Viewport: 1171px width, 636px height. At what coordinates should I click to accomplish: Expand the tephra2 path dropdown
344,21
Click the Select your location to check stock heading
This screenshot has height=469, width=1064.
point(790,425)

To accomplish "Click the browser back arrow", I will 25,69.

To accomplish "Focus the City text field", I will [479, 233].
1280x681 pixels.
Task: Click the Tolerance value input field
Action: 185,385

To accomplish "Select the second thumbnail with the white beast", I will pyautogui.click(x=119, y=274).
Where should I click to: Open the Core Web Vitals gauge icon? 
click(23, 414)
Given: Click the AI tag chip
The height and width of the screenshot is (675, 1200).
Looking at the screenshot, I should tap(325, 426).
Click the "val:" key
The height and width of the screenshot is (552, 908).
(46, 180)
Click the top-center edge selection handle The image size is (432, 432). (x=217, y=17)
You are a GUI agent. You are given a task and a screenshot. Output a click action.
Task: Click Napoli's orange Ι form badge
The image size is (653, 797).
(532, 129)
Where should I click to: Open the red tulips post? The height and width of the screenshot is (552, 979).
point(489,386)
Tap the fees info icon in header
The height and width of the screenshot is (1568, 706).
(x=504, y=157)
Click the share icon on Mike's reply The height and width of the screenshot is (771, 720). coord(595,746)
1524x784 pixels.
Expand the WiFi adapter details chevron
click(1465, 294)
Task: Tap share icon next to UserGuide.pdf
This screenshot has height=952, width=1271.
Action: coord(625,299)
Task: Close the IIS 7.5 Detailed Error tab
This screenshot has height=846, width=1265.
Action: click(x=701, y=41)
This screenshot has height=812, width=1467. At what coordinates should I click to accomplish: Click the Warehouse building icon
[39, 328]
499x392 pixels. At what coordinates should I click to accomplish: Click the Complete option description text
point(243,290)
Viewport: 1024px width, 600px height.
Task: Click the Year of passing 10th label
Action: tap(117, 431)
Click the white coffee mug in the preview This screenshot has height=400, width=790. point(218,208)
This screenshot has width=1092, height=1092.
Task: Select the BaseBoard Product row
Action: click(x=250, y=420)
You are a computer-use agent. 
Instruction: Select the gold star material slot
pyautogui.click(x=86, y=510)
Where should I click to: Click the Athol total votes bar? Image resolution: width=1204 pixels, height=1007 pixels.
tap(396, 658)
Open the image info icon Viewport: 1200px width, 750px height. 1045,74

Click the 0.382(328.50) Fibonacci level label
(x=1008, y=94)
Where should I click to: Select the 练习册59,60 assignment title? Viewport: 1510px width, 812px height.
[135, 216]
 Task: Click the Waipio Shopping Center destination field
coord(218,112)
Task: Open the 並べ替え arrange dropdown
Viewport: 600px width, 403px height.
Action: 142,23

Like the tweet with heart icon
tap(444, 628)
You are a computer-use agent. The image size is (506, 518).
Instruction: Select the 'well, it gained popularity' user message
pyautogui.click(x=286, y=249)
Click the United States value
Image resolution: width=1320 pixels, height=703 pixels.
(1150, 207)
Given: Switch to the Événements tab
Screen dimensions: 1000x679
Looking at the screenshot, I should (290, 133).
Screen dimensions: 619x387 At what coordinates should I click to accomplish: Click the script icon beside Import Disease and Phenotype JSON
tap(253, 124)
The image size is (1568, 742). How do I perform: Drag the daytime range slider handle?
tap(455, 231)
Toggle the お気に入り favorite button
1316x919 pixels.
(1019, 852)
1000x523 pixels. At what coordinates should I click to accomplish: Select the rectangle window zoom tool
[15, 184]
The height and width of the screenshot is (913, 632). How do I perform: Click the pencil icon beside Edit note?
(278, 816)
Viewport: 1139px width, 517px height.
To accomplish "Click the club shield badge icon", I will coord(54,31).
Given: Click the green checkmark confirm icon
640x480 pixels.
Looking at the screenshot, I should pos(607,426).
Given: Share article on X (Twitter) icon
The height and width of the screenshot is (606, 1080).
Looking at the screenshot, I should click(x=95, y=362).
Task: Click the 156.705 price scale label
========
YOUR ASSIGNMENT
Give an exact transcription of the data shown above.

WRITTEN ANSWER
Viewport: 1171px width, 636px height. At what coordinates should I click to accomplish: Expand the tephra2 path dropdown
344,21
Click the Select your location to check stock heading
This screenshot has height=469, width=1064.
point(790,425)

To accomplish "Click the browser back arrow", I will 25,69.

To accomplish "Focus the City text field", I will [479, 233].
1280x681 pixels.
Task: Click the Tolerance value input field
Action: 185,385

To accomplish "Select the second thumbnail with the white beast", I will pyautogui.click(x=119, y=274).
Where should I click to: Open the Core Web Vitals gauge icon? 
click(23, 414)
Given: Click the AI tag chip
The height and width of the screenshot is (675, 1200).
Looking at the screenshot, I should tap(325, 426).
Click the "val:" key
The height and width of the screenshot is (552, 908).
(46, 180)
Click the top-center edge selection handle The image size is (432, 432). (x=217, y=17)
You are a GUI agent. You are given a task and a screenshot. Output a click action.
Task: Click Napoli's orange Ι form badge
The image size is (653, 797).
(532, 129)
Where should I click to: Open the red tulips post? The height and width of the screenshot is (552, 979).
point(489,386)
Tap the fees info icon in header
The height and width of the screenshot is (1568, 706).
(x=504, y=157)
Click the share icon on Mike's reply The height and width of the screenshot is (771, 720). coord(595,746)
1524x784 pixels.
Expand the WiFi adapter details chevron
click(1465, 294)
Task: Tap share icon next to UserGuide.pdf
This screenshot has height=952, width=1271.
Action: coord(625,299)
Task: Close the IIS 7.5 Detailed Error tab
This screenshot has height=846, width=1265.
Action: click(x=701, y=41)
This screenshot has height=812, width=1467. At what coordinates should I click to accomplish: Click the Warehouse building icon
[39, 328]
499x392 pixels. At what coordinates should I click to accomplish: Click the Complete option description text
point(243,290)
Viewport: 1024px width, 600px height.
Task: Click the Year of passing 10th label
Action: tap(117, 431)
Click the white coffee mug in the preview This screenshot has height=400, width=790. point(218,208)
This screenshot has width=1092, height=1092.
Task: Select the BaseBoard Product row
Action: click(x=250, y=420)
You are a computer-use agent. 
Instruction: Select the gold star material slot
pyautogui.click(x=86, y=510)
Where should I click to: Click the Athol total votes bar? Image resolution: width=1204 pixels, height=1007 pixels.
tap(396, 658)
Open the image info icon Viewport: 1200px width, 750px height. 1045,74

Click the 0.382(328.50) Fibonacci level label
(x=1008, y=94)
Where should I click to: Select the 练习册59,60 assignment title? Viewport: 1510px width, 812px height.
[135, 216]
 Task: Click the Waipio Shopping Center destination field
coord(218,112)
Task: Open the 並べ替え arrange dropdown
Viewport: 600px width, 403px height.
Action: 142,23

Like the tweet with heart icon
tap(444, 628)
You are a computer-use agent. The image size is (506, 518).
Instruction: Select the 'well, it gained popularity' user message
pyautogui.click(x=286, y=249)
Click the United States value
Image resolution: width=1320 pixels, height=703 pixels.
(1150, 207)
Given: Switch to the Événements tab
Screen dimensions: 1000x679
Looking at the screenshot, I should (290, 133).
Screen dimensions: 619x387 At what coordinates should I click to accomplish: Click the script icon beside Import Disease and Phenotype JSON
tap(253, 124)
The image size is (1568, 742). How do I perform: Drag the daytime range slider handle?
tap(455, 231)
Toggle the お気に入り favorite button
1316x919 pixels.
(1019, 852)
1000x523 pixels. At what coordinates should I click to accomplish: Select the rectangle window zoom tool
[15, 184]
The height and width of the screenshot is (913, 632). How do I perform: Click the pencil icon beside Edit note?
(278, 816)
Viewport: 1139px width, 517px height.
To accomplish "Click the club shield badge icon", I will coord(54,31).
Given: Click the green checkmark confirm icon
640x480 pixels.
Looking at the screenshot, I should pos(607,426).
Given: Share article on X (Twitter) icon
The height and width of the screenshot is (606, 1080).
Looking at the screenshot, I should click(x=95, y=362).
Task: Click the 156.705 price scale label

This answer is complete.